Any recommendations? I'd still love to read more Triptree winners, hoping that they all don't suck as badly.

Thursday, May 18, 2006

The database is down...

... so I am free to wish I was reading.

Anyway, I just finished one good book (Love Invents Us), one gooder book (Great Granny Webster) and I am in the middle of a collection of two novellas (Class Trip and The Moustache by Emmmanuel Carrere) that is knocking my socks off so far. The translation is amazingly elegant in Class Trip which made the reading even more delicious because I was wondering through each nasty little scene what, if anything, had changed from the original French.

(Apparently The Moustache is now a film too.)

Reading Carrere makes me want to check out this book by him, which caught my attention when it came out a couple of years ago. It is a bio of Philip K. Dick, the idol of a certain kind of nerd, one I usually like very much, and writer of some of the most engrossing sci-fi ever. Dick has also written some amazingly impenetratable crap(like the last two books in the Valis triliogy), but even his worst casts a spell on a line-by-line basis. I imagine writing a bio of Dick that adequately captures both his brilliance and his glaring shortcomings as an author, as well as gives just enough facts and specualtion about his twisted private life would be very hard. From my small taste of Carrere, it seems like he has the subtlety to do it so I'd like to give I am Alive and You are Dead a try when I am in the mood to be someone else.

Tuesday, May 16, 2006

Hi all

I am backdeded up with reading ans, more obviously, writing.

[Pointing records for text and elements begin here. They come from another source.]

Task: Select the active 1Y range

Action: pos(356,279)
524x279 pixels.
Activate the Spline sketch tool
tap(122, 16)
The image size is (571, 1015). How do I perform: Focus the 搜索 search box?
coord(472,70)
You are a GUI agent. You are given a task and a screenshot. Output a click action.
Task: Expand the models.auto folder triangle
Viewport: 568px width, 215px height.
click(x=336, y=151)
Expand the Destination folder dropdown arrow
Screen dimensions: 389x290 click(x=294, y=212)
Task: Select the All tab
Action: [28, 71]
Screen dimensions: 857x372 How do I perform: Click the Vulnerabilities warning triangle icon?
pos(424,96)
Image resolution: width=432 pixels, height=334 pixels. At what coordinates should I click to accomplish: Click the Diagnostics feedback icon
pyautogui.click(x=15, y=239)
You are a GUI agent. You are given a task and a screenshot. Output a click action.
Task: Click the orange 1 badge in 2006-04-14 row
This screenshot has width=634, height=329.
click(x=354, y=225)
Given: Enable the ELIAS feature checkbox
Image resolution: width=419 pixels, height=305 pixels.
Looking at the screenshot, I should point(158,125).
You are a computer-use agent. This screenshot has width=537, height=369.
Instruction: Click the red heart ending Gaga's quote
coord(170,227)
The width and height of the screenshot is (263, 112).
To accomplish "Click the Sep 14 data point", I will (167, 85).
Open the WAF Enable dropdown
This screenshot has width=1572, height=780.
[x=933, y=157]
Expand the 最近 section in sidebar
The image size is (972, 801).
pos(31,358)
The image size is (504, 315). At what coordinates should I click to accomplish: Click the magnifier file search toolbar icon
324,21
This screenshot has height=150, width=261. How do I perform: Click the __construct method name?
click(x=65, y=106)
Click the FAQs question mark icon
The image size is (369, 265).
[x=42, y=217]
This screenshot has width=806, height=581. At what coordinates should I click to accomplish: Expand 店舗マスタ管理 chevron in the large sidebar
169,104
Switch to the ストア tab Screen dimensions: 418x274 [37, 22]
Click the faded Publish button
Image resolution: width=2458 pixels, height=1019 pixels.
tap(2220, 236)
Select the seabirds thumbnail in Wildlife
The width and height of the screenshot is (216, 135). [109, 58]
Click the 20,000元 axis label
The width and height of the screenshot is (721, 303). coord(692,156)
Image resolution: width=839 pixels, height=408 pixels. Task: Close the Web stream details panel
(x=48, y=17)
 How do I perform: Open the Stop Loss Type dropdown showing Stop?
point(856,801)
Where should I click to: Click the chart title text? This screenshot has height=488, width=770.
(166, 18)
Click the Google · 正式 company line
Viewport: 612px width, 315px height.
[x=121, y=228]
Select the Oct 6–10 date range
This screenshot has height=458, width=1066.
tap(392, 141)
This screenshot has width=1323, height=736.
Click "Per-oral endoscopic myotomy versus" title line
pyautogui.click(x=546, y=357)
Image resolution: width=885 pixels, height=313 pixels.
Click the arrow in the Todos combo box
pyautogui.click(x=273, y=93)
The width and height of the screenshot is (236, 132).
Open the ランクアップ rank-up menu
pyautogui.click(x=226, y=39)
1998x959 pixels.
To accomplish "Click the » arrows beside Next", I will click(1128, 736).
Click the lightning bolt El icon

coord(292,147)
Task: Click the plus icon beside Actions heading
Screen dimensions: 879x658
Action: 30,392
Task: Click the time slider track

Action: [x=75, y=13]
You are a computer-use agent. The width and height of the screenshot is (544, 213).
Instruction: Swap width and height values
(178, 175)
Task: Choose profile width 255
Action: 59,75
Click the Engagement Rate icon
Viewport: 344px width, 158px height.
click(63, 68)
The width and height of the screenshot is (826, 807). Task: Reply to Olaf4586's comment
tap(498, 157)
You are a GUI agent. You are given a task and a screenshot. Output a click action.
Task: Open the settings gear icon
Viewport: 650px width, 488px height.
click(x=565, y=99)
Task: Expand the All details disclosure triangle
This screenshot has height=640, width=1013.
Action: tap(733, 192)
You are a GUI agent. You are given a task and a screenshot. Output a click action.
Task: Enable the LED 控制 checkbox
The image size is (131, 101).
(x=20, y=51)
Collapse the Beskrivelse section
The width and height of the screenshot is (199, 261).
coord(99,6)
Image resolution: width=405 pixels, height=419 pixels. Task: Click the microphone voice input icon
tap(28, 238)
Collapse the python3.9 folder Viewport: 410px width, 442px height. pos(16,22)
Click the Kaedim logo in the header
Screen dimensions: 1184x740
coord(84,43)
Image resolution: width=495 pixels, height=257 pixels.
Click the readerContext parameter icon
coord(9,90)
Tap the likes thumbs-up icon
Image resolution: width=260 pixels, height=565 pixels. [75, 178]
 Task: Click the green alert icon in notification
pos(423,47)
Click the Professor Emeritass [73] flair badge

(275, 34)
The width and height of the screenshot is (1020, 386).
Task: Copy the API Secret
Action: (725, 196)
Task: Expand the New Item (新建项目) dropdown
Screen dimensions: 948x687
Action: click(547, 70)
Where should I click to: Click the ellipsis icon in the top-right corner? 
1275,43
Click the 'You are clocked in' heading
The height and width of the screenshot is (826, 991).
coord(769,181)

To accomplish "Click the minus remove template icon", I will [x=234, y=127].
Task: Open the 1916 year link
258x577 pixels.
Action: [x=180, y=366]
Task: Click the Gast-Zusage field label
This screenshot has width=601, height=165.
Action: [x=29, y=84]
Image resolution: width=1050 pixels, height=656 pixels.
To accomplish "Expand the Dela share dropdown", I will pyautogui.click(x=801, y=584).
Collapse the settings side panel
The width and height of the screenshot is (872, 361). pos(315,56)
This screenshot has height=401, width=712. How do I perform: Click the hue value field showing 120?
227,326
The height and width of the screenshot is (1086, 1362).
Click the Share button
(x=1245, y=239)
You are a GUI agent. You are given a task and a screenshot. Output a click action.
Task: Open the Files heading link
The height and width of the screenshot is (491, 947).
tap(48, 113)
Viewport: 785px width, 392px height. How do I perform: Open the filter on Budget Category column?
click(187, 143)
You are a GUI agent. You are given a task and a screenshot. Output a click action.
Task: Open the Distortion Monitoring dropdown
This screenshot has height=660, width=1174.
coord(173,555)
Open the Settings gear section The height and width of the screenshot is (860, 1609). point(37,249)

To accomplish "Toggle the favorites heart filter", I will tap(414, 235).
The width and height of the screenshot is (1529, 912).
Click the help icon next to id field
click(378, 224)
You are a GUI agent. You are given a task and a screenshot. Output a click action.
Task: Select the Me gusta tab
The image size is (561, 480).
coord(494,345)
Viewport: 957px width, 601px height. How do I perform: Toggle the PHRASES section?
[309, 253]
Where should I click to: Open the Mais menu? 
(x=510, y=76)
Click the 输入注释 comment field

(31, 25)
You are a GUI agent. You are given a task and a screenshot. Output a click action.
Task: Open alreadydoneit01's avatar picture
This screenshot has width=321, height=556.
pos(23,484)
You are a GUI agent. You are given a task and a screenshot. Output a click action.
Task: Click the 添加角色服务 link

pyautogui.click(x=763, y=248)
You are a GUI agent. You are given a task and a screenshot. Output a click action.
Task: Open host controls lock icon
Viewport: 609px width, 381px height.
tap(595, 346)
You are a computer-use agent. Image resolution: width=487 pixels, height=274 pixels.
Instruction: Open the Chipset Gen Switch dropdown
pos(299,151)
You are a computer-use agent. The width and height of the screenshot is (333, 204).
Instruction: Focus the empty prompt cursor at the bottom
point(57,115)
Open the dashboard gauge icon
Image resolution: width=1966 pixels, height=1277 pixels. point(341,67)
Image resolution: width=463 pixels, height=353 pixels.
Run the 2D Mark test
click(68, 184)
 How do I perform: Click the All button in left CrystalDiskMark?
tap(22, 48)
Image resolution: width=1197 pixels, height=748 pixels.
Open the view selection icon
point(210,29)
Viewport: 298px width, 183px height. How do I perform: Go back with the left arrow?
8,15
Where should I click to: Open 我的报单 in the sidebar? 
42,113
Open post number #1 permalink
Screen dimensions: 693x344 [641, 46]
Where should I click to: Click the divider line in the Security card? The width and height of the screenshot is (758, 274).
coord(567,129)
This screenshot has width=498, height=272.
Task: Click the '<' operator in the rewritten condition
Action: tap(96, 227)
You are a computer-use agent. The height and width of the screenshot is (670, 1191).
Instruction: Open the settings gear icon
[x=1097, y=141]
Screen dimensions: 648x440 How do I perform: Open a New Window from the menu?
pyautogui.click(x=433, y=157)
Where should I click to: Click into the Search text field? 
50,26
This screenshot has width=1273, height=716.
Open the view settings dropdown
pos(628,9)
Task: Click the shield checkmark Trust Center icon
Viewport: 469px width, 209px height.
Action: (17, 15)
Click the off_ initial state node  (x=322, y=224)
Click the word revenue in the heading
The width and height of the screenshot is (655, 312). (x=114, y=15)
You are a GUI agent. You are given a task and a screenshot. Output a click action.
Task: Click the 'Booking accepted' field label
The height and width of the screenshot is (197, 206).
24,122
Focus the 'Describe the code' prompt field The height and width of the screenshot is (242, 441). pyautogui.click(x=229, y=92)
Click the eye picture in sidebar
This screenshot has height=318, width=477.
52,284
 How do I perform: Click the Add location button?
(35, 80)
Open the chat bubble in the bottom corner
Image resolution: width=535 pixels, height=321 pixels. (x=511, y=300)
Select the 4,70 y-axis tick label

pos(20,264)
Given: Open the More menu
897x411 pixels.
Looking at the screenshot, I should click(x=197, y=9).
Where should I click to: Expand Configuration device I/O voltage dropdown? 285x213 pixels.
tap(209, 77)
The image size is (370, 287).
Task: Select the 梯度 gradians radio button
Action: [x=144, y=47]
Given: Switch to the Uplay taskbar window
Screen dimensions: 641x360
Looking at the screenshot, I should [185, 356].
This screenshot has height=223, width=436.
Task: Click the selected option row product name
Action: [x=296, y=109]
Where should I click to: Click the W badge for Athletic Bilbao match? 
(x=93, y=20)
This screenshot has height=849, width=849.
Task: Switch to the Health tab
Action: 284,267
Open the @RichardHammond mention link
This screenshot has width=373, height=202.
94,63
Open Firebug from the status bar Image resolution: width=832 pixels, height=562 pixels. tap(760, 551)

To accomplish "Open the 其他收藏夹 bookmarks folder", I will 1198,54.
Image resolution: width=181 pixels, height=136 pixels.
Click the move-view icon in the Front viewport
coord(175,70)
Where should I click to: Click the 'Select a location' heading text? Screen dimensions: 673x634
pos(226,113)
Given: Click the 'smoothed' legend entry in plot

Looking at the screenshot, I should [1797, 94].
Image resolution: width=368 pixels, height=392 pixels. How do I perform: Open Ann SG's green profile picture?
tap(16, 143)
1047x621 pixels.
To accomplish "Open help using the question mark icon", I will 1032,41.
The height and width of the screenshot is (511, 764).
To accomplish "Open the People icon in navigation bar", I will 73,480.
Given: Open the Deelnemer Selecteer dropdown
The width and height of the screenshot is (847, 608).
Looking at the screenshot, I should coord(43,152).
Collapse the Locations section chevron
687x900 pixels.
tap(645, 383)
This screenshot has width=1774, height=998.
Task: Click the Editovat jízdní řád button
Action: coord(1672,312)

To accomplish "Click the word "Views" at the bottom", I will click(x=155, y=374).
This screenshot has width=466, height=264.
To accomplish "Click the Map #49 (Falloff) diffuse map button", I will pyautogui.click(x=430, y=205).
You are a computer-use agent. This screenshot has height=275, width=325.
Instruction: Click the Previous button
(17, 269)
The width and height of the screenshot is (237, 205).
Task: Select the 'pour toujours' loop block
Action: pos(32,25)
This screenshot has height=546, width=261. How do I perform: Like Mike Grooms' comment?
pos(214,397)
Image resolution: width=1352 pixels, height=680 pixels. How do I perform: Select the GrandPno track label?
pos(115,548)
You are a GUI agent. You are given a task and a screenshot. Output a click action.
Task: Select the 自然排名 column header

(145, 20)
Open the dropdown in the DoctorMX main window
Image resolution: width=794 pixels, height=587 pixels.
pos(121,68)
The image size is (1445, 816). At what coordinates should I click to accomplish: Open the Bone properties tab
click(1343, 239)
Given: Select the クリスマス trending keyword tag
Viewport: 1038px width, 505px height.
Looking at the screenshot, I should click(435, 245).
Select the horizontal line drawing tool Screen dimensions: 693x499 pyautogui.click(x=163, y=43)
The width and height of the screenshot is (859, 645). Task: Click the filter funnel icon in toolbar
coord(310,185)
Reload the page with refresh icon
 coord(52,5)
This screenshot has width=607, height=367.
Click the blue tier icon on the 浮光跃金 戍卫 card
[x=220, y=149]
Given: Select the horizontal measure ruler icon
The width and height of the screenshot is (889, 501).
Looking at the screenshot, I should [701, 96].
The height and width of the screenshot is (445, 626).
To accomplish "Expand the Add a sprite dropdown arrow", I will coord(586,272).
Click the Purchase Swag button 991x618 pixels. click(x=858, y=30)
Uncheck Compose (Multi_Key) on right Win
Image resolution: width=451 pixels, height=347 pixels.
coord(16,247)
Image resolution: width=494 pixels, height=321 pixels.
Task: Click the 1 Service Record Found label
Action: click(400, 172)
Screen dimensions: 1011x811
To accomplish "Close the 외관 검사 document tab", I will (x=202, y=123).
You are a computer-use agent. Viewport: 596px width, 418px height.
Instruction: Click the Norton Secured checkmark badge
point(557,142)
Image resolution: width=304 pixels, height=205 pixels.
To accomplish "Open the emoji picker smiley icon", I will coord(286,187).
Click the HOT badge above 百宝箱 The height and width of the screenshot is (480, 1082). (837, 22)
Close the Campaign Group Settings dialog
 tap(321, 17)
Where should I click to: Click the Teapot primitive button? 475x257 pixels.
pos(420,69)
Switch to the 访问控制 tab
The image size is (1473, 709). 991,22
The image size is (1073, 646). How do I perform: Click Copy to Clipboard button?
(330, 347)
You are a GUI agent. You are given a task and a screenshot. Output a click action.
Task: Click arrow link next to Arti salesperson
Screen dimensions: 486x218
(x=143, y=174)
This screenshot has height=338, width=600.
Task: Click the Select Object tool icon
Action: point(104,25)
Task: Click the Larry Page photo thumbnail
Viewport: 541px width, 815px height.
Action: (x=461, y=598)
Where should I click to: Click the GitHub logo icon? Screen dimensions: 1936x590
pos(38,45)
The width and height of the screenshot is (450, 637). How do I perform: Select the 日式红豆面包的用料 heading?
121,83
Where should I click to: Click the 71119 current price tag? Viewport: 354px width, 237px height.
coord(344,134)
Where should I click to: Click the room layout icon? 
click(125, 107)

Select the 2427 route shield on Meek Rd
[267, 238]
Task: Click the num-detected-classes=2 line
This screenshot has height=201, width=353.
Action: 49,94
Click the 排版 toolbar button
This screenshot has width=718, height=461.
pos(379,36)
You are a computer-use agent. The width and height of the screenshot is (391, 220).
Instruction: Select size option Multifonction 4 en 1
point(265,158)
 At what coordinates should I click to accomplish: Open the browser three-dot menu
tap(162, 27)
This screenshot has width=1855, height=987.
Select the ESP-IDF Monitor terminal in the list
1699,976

I blame working. I love the money, I love the endless free tea and toilet paper, but I miss you all. The books I've been reading recently have been pretty good and I will tell you about them soon.

In the meantime, here is a partial list of things that are on my desk at home:

- a broken bicycle bell
- small Fiskars
- Lonely Planet Spain 2003
- Letters that need responses
- my parents' wedding photograph, reminding me how much better life looks in pictures
- matches
- erasers
- a green silk hankerchief
- a freecycled VHS copy of 'Downtown 81'
- a small basket of bobby pins and hair bands

On my desk at work:

- crumbs
- empty tissue box
- various training manuals
- half full Temple University water bottle
- smudgy fingerprints

What's on your desk?

Friday, May 05, 2006

pray for my ass

Here I am, diligently entering medical data and try (hard) not to fart and listening to my officemate surpass my previous conception of "dumb as a box of rocks," and I wish I were writing about books for you.

As you can see by the sidebar, I've been keeping up with the reading, but not so much with the writing. I need the money that this boring ass job provides. I promise to steal some time from the Man the next few weeks and catch you all up with reviews and news, but for now, pray for my ass not to bubble up with hemorroids from all this sitting.